The workaround is to seed the required backend permissions using --initialPermissions. Create a file called backend-permissions.json (a sample is provided at samples/terraform/backend-permissions.json):

{
  "RequiredPermissions": {
    "": [
      "Microsoft.Storage/storageAccounts/read",
      "Microsoft.Storage/storageAccounts/listKeys/action",
      "Microsoft.Storage/storageAccounts/blobServices/containers/read",
      "Microsoft.Storage/storageAccounts/blobServices/containers/blobs/read",
      "Microsoft.Storage/storageAccounts/blobServices/containers/blobs/write"
    ]
  }
}

Then run MPF with:

export MPF_SUBSCRIPTIONID="YOUR_SUBSCRIPTION_ID"
export MPF_TENANTID="YOUR_TENANT_ID"
export MPF_SPCLIENTID="YOUR_SP_CLIENT_ID"
export MPF_SPCLIENTSECRET="YOUR_SP_CLIENT_SECRET"
export MPF_SPOBJECTID="YOUR_SP_OBJECT_ID"
export MPF_TFPATH=$(which terraform)

cd my-terraform
terraform init

azmpf terraform \
  --initialPermissions @backend-permissions.json \
  --workingDir $(pwd) \
  --verbose

On Windows (PowerShell):

$env:MPF_SUBSCRIPTIONID = "YOUR_SUBSCRIPTION_ID"
$env:MPF_TENANTID = "YOUR_TENANT_ID"
$env:MPF_SPCLIENTID = "YOUR_SP_CLIENT_ID"
$env:MPF_SPCLIENTSECRET = "YOUR_SP_CLIENT_SECRET"
$env:MPF_SPOBJECTID = "YOUR_SP_OBJECT_ID"
$env:MPF_TFPATH = (Get-Command terraform).Source

cd my-terraform
terraform init

.\azmpf.exe terraform `
  --initialPermissions "@backend-permissions.json" `
  --workingDir (Get-Location).Path `
  --verbose

Example: ARM with Known Permissions (Comma-separated)
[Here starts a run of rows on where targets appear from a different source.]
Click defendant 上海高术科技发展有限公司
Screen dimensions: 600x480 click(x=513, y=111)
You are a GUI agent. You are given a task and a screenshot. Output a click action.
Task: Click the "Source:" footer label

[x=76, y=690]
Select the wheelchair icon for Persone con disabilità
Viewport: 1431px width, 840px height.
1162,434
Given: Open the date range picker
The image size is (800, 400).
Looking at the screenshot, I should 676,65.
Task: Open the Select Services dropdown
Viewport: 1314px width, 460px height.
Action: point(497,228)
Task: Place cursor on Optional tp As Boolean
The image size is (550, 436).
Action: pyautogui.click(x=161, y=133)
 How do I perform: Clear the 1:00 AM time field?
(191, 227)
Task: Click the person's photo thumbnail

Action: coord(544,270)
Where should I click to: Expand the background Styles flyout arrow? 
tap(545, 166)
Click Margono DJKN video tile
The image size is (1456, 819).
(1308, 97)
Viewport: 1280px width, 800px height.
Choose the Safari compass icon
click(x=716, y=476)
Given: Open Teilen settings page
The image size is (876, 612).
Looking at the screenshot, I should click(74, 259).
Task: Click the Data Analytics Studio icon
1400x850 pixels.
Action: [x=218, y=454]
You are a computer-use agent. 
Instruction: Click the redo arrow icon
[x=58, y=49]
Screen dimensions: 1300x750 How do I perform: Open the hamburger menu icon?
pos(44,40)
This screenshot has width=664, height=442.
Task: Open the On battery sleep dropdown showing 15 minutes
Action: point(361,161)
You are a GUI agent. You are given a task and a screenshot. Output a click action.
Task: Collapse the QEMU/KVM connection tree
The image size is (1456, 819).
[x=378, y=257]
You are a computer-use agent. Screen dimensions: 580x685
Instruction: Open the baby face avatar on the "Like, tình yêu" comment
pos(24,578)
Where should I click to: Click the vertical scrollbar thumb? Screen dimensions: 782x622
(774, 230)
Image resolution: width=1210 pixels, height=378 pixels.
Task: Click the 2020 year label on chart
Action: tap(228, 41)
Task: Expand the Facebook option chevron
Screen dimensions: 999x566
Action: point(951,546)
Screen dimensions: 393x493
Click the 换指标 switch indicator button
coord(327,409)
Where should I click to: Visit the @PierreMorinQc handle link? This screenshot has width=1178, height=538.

When deploying ARM templates where you already know some of the required permissions (e.g., from a previous MPF run or from documentation), you can seed them upfront to reduce execution time:

export MPF_SUBSCRIPTIONID="YOUR_SUBSCRIPTION_ID"
export MPF_TENANTID="YOUR_TENANT_ID"
export MPF_SPCLIENTID="YOUR_SP_CLIENT_ID"
export MPF_SPCLIENTSECRET="YOUR_SP_CLIENT_SECRET"
export MPF_SPOBJECTID="YOUR_SP_OBJECT_ID"

azmpf arm \
  --initialPermissions "Microsoft.Network/virtualNetworks/read,Microsoft.Network/virtualNetworks/write,Microsoft.Network/virtualNetworks/subnets/read,Microsoft.Network/virtualNetworks/subnets/write" \
  --templateFilePath ./samples/templates/aks-private-subnet.json \
  --parametersFilePath ./samples/templates/aks-private-subnet-parameters.json \
  --verbose

Or using PowerShell on Windows:

$env:MPF_SUBSCRIPTIONID = "YOUR_SUBSCRIPTION_ID"
$env:MPF_TENANTID = "YOUR_TENANT_ID"
$env:MPF_SPCLIENTID = "YOUR_SP_CLIENT_ID"
$env:MPF_SPCLIENTSECRET = "YOUR_SP_CLIENT_SECRET"
$env:MPF_SPOBJECTID = "YOUR_SP_OBJECT_ID"

.\azmpf.exe arm `
  --initialPermissions "Microsoft.Network/virtualNetworks/read,Microsoft.Network/virtualNetworks/write,Microsoft.Network/virtualNetworks/subnets/read,Microsoft.Network/virtualNetworks/subnets/write" `
  --templateFilePath .\samples\templates\aks-private-subnet.json `
  --parametersFilePath .\samples\templates\aks-private-subnet-parameters.json `
  --verbose

Example: ARM with Known Permissions (JSON File)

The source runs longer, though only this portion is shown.